Swiss botanist (1806–1893)

Alphonse Louis Pierre Pyramus (or Pyrame) de Candolle (27 October 1806 – 4 April 1893) was a French-Swiss botanist, the son of the Swiss botanist Augustin Pyramus de Candolle.

==Biography==

De Candolle, son of Augustin Pyramus de Candolle, first devoted himself to the study of law, but gradually drifted to botany and finally succeeded to his father's chair at the University of Geneva. He published a number of botanical works, including continuations of the Prodromus in collaboration with his son, Casimir de Candolle. Among his other contributions is the formulation, based on his father's work for the Prodromus, of the first Laws of Botanical Nomenclature, which was adopted by the International Botanical Congress in 1867, and was the prototype of the current ICN.
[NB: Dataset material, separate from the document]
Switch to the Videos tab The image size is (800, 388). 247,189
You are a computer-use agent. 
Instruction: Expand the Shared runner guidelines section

He was elected a foreign member of the Royal Swedish Academy of Sciences in 1859 and was awarded the Linnean Medal of the Linnean Society of London in 1889. He was elected a foreign member of the Royal Netherlands Academy of Arts and Sciences in 1878.
He is also known for a study of the religious affiliations of foreign members of the French and British Academies of Science during the Scientific Revolution that demonstrated that in both academies Protestants were more heavily represented than Catholics by comparison with catchment populations. This observation continues to be used (for example in David Landes' 1999 Wealth and Poverty of Nations, cf. revised paperback edition, 177) as a demonstration that Protestants were more inclined to be scientifically active during the Scientific Revolution than Roman Catholics.
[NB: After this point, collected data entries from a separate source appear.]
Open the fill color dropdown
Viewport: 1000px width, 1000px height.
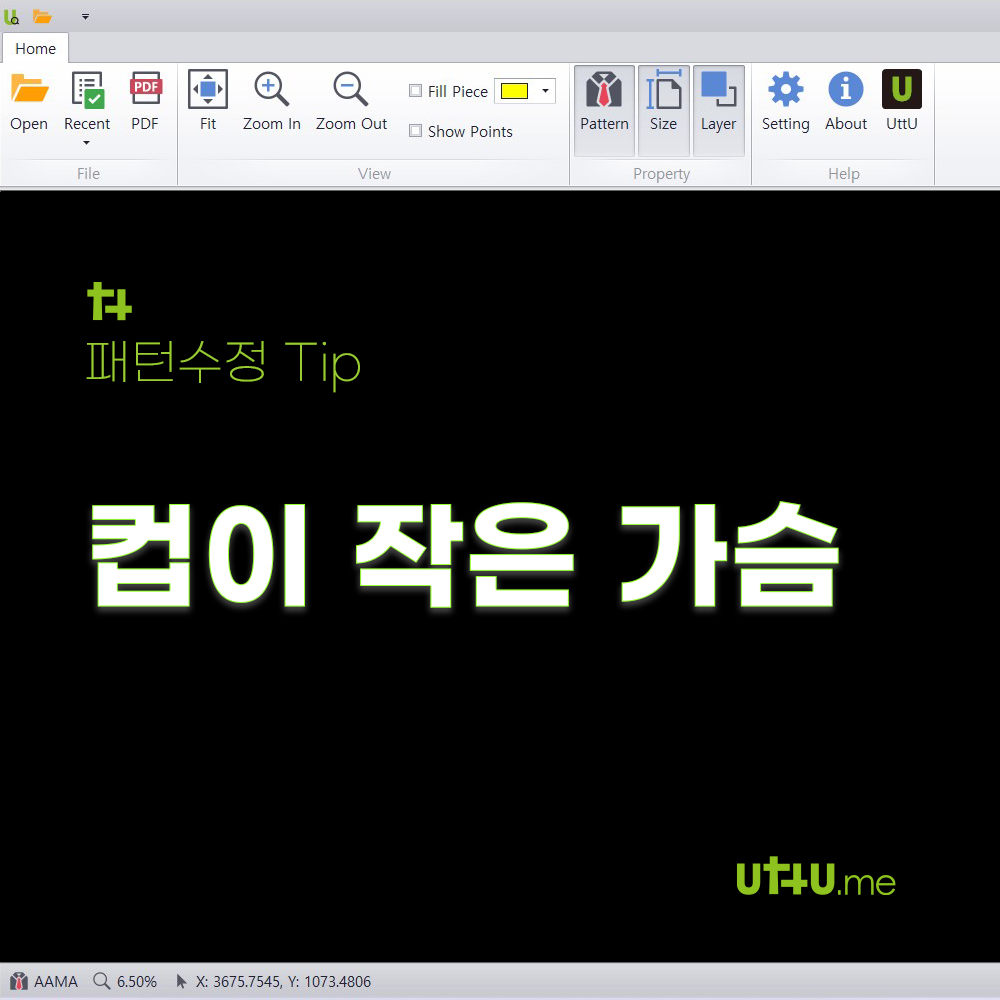(x=545, y=90)
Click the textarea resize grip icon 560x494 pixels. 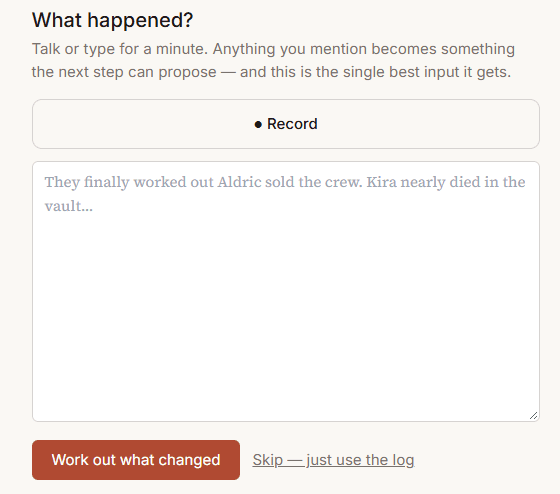click(x=534, y=415)
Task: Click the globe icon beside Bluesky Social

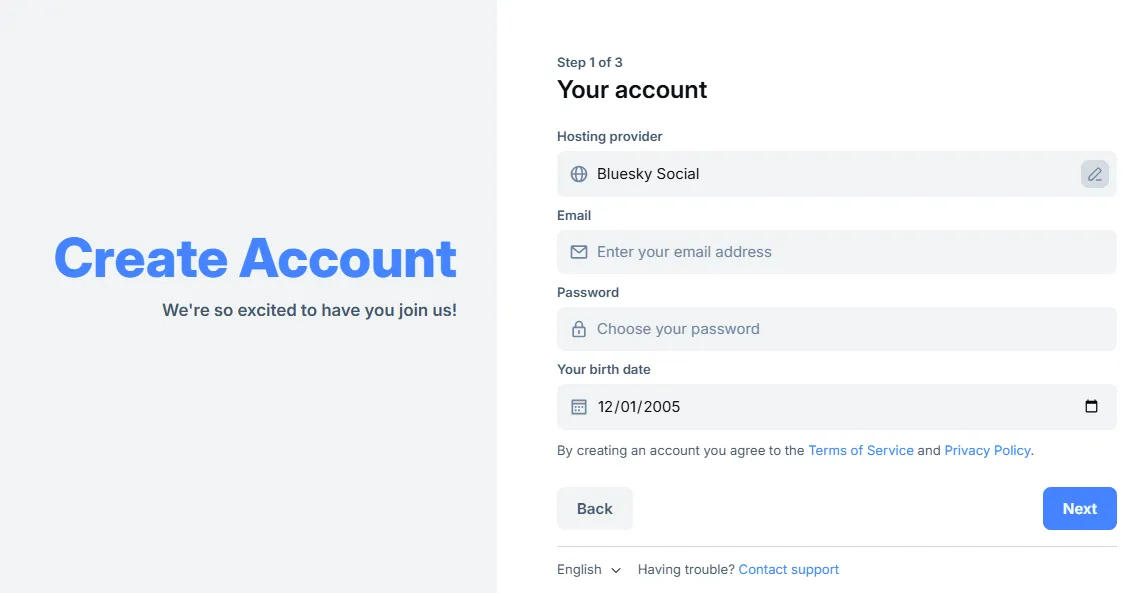Action: pyautogui.click(x=579, y=174)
In 1855 de Candolle published Géographie botanique raisonnée. This was a ground-breaking book that for the first time brought together the large mass of data being collected by the expeditions of the time. The natural sciences had become highly specialized, yet this book synthesized them to explain living organisms within their environment, and why plants were distributed the way they were, all upon a geologic scale. This book had a significant impact upon Harvard botanist Asa Gray.

Alphonse de Candolle also had the unexpected distinction of triggering the adoption of pre-paid postage in the Canton and City of Geneva, by a long address which he gave to the governing council in 1843. This led to them issuing Switzerland's second postage stamp, the famous Double Geneva later in that year. (Also see Postage stamps and postal history of Switzerland).

== Works ==

- de Candolle, Alphonse (1855). "Géographie botanique raisonnée"
- de Candolle, Alphonse (1885). "Origin of Cultivated Plants" (First edition in French)
- Candolle, Alphonse de (1878). "Monographiæ phanerogamarum Prodromi nunc continuatio, nunc revisio. 9 vols."
- Candolle, Alphonse de – Lois de la nomenclature botanique adoptées par le Congrès international de botanique tenu à Paris en août 1867... Genève et Bale: H. Georg; Paris: J.-B. Baillière et fils, 1867. 64 p.
- Candolle, Alphonse de (Membre Corr. de l'Acad. Sciences, Paris; Foreign Member, Royal Soc, etc.) – Histoire des Sciences et des Savants depuis deux Siècles. Geneva, 1873.
- Candolle, Alphonse de. (1882). Darwin considéré au point de vue des causes de son succès et de l'importance de ses travaux. Genève: H. Georg.